CHATFIELD, District Judge.

Application has been made for the approval of a stenographer’s bill for testimony taken upon an examination of the bankrupt before a special commissioner, at the request of the receiver. The stenographer is a public law stenographer, who has charged 20 cents per folio for the testimony, and the question is raised whether this rate can be paid out of the bankrupt estate, or whether all testimony in bankruptcy proceedings, whether before a referee or special commissioner, is to be limited to 10 cents per folio.

The authority for the latter proposition arises from the provisions of section 38, subd. 5, of the bankruptcy law of July 1, 1898, c. 641, 30 Stat. 555 [U. S. Comp. St. 1901, p. 3435], which is as follows:

“Sec. 38. Jurisdiction of Referees — Referees respectively are hereby invested, subject always to a review by the judge, within the limits of their districts as established from time to time, with jurisdiction to * * *.
“(5) Upon the application of the trustee during the examination of the bankrupts, or other proceedings, authorize the employment of stenographers at the expense of the estates at a compensation not to exceed ten cents per folio for reporting and transcribing the proceedings.”

It does not seem to the court that the provisions of section 38, subd. 5, apply to hearings before a special commissioner. The meaning of this section would seem to be that a referee in bankruptcy may make use of the services of a stenographer when the trustee considers that the testimony should be taken, and that in such case the rate is fixed, but this rate has nothing to do with the employment of a stenographer on isolated and unusual occasions, where, at the request of the creditors or of the receiver, a special hearing is had before a special commissioner.

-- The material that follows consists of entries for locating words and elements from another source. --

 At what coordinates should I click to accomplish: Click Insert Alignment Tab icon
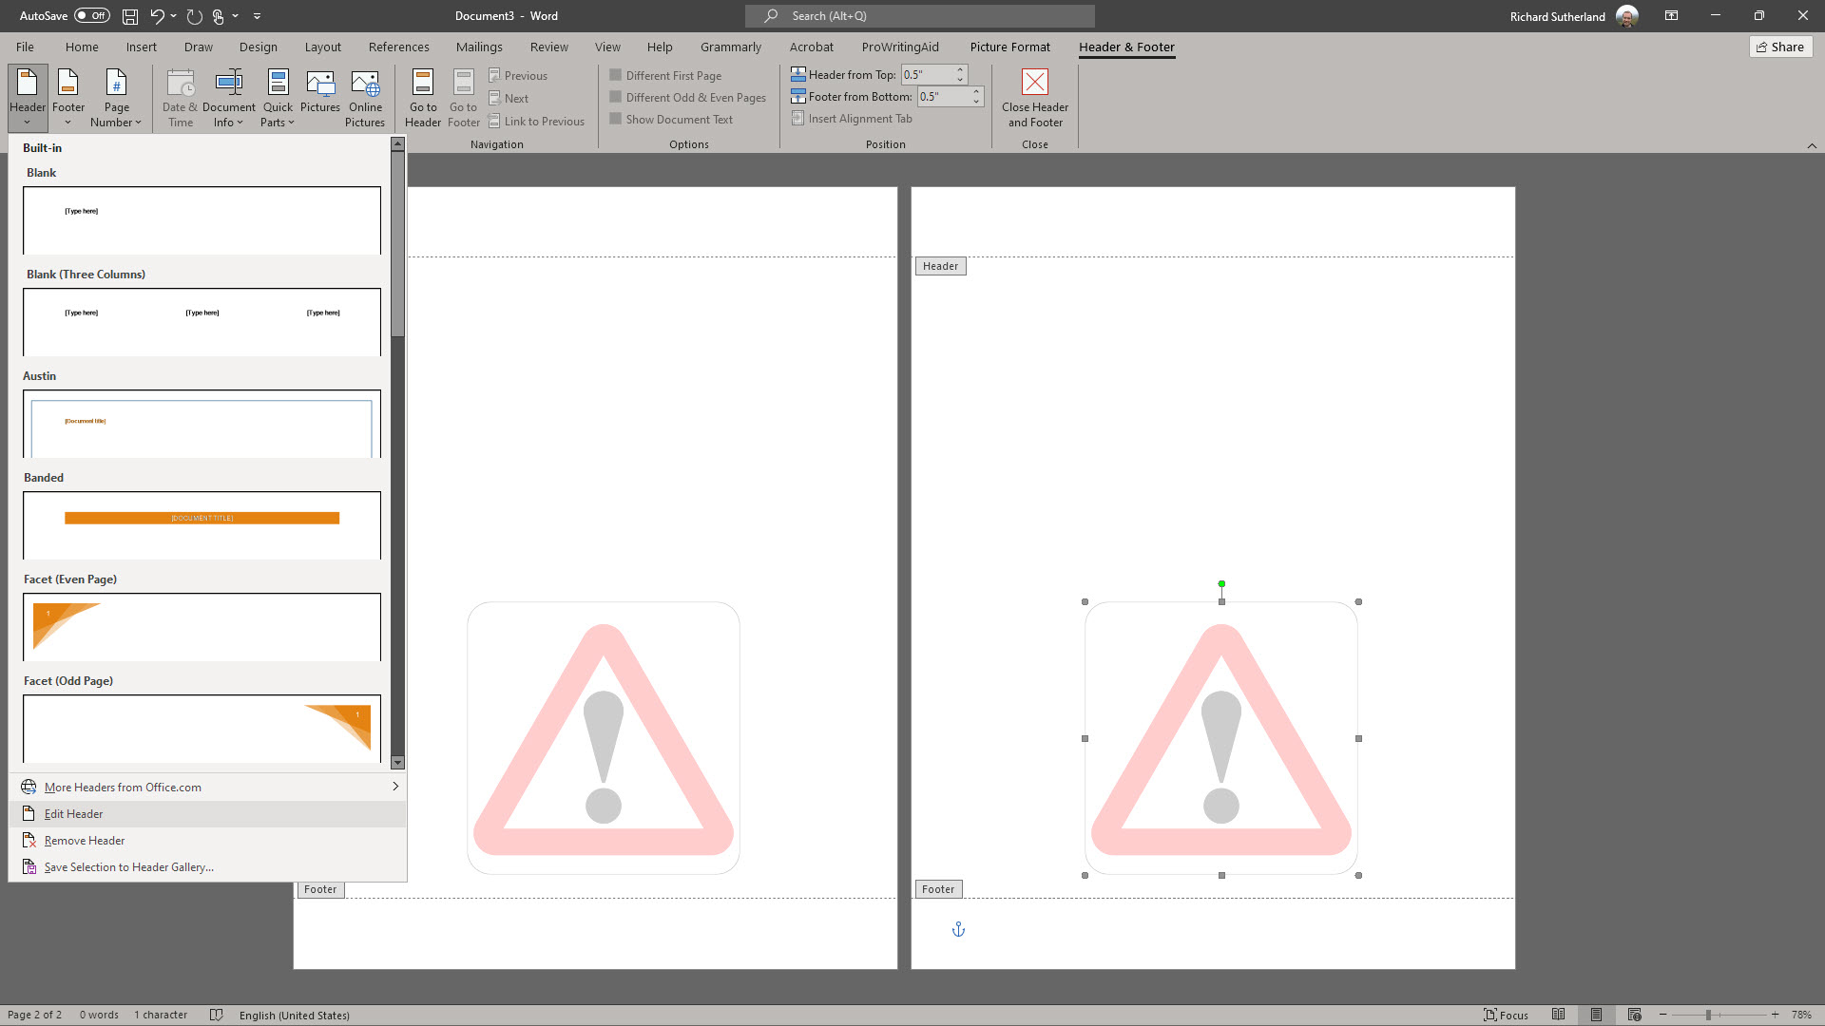coord(852,118)
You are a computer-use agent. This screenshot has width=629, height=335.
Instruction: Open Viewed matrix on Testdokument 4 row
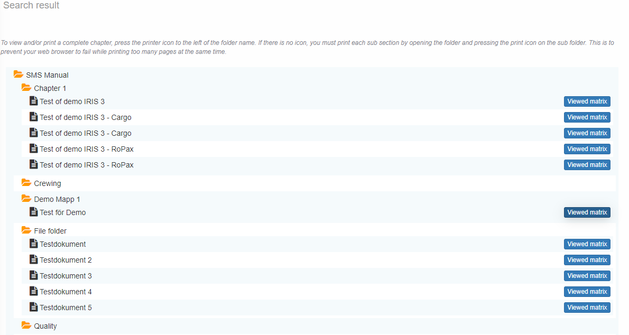pyautogui.click(x=587, y=292)
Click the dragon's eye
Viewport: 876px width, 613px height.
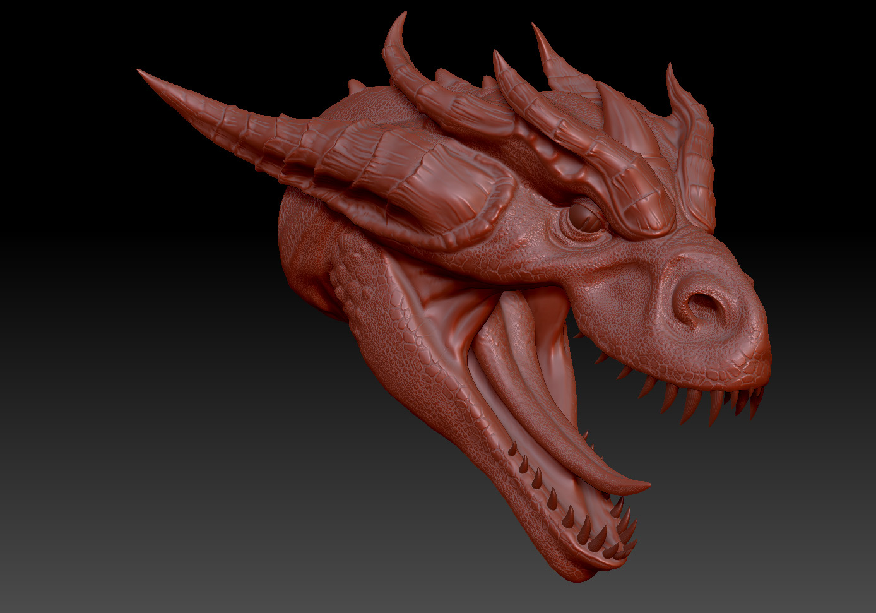pos(585,218)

The bankruptcy law gives the court power to appoint special masters or commissioners to hold hearings in certain special cases enumerated in section 21a. If the hearing is not a statutory hearing before a referee in bankruptcy, the provisions of section 38, as to the *695employment of a stenographer by the referee in bankruptcy, would not apply. It is not within the contemplation of the law, upon a motion to discover assets and to consider special questions, that an exhaustive examination of all the issues of the bankruptcy be covered before the appointment of a trustee. Many questions should be left for hearings before the referee, and such examination should not be prolonged at the expense of the estate. The receiver or creditor applying for the examination will be compelled to approve of the stenographer’s bill, and to certify that all of the examination was necessary. The bills can then be passed upon in settling the receiver’s accounts, and close scrutiny should be given, with a view to preventing the unnecessary prolongation of such examination.

The court will not pass upon the amount of this bill until the receiver applies for leave to pay the same,’but the rate per folio should be a matter for consideration by the receiver before the hearing begins, if he wishes to use a stenographer. If no assets should be discovered and no advantage gained, the receiver will be held responsible for any needless expense.